The process of acquiring one of three new licenses to operate full-fledged casinos in or around New York City officially comes with the most expensive price tag in U.S. history, after a state site selection board approved a minimum $500m license fee.
It took the three-member New York Gaming Facility Location Board just 20 minutes on Tuesday (January 3) to unanimously approve the historic upfront fee, along with another regulation establishing a $500m minimum capital investment in any casino-resort project in the New York City metro area.
“This is higher than any other license,” said board member Stuart Rabinowitz. “Time has gone by; prices have gone up. This, we think, is a fair amount.”
Rabinowitz noted that the location board approved a uniform license fee and believe the three available should not be valid for more than ten years. He added that the $500m capital investment was a minimum and “applicants were free to submit a higher capital investment in a competitive process.”
The board also unanimously approved a 70-page request for applications (RFA) to solicit proposals for up to three commercial casino-resorts.
In 2013, New York voters approved a constitutional amendment to expand casino gambling, authorizing up to seven casinos, with initial legislation permitting four resorts in Upstate New York.
Last year, Governor Kathy Hochul, a Democrat, signed a series of budget bills including Senate Bill 8006 that included guidelines to accelerate the process of issuing three new licenses in and around New York City.
Those three casinos will pay a 25 percent tax rate on gross gaming revenue from slot machines and 10 percent tax rate on gross gaming revenue from all other sources, including table games and retail sports betting.
Tuesday’s approvals were expected.
The New York State Gaming Commission (NYSGC) on October 4 announced the first three of five members of the location board, establishing a 90-day window for the state to develop a request for applications.
NYSGC chairman Brian O'Dwyer opened Tuesday’s meeting by reminding board members that their “resulting decision will not be without controversy,” and that “every action they take will be scrutinized.”
Shortly after the board’s decision, Thor Equities, Saratoga Casino Holdings, The Chickasaw Nation and Legends Global Planning announced their intent to submit an application to the board seeking licensure for a proposed $3bn casino at Coney Island in Brooklyn.

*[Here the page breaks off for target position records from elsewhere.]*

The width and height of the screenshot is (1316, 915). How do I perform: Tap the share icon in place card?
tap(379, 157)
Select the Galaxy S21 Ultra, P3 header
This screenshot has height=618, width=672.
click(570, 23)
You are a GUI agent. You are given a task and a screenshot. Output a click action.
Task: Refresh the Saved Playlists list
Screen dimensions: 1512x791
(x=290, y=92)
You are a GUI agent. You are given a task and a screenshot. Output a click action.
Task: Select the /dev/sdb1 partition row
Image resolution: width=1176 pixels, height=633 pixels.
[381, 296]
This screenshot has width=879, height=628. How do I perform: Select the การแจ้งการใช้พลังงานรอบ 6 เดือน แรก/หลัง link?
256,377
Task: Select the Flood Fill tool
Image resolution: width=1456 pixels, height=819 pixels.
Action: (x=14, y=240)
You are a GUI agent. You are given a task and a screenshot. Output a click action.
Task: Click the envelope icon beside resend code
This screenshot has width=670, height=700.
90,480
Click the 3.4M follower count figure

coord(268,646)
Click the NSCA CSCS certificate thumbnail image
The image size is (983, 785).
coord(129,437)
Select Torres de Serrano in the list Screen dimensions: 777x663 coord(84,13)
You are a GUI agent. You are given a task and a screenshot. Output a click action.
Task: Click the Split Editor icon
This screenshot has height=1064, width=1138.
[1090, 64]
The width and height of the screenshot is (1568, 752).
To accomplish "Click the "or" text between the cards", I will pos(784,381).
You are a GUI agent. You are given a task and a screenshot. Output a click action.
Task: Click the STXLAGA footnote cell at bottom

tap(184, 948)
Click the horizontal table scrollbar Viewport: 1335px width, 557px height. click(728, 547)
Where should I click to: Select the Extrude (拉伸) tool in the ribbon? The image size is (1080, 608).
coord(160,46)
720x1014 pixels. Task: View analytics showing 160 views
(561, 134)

“This is Brooklyn’s moment, and we can think of no better place for a world-class entertainment destination than right here in Coney Island,” said Melissa Gliatta, chief operating officer of Thor Equities, in a statement. “We look forward to submitting a comprehensive proposal that drives the local economy forward and is supportive of the entire community.”
Each applicant is required to pay an initial application fee of $1m to defray the costs associated with the processing of the application.
The conventional wisdom of industry observers is that MGM Resorts International’s Empire City Casino in Yonkers and Genting Group’s Resorts World Casino in Queens will get two of the three licenses to expand their established video lottery facilities into full casino-resorts, leaving Las Vegas Sands, Wynn Resorts, Rush Street Gaming, Bally’s Corporation among the companies expected to apply for the last available license.
However, O'Dwyer dismissed expectations that MGM and Genting would automatically be granted licenses.
“There is no preordained conclusion to this process,” O'Dwyer told location board members. “No one enters in this process with an advantage. This decision will ultimately be your own without any outside influence.”
The board set a February 3 deadline for applicants to submit the first round of questions included in the RFA but did not set a deadline to issue their responses. Applicants' second set of questions are due 30 days from the board’s response to the first set.
Issuing the RFA is just one step in the licensing process.
Any applicant also must get at least two-thirds approval from the Community Advisory Committee in their area, along with local zooming approval.
If a project receives both approvals, the board will then determine which applicants will generate the most economic activity and business development, including capital investment in the project and maximizing state and local revenues.
The board will consider a project's potential impact on local communities, its workforce development plans including goals for hiring minorities, women and disabled veterans on construction jobs, and an overall diversity workforce framework.
Board members expect minority- and women-owned business contracts to “meet or exceed” the state’s 30 percent utilization goal. Applicants will also need to outline their problem gambling measures, buying or leasing domestically manufactured slot machines and reaching contracts with organized labor.
Hiring a diversified workforce will be part of the evaluation process, with the board seeking information on a project’s workforce demographics, diversity in ownership and leadership, and current and planned diversity efforts.
The decision by the board to select an applicant for potential licensure by the gaming commission will be weighted by the following factors: economic activity and business development at 70 percent; local impact at 10 percent; workforce enhancement, 10 percent; and diversity framework, 10 percent.
After the board makes its determinations, the six-member gaming commission will make the final decision on which casino proposals will receive licenses.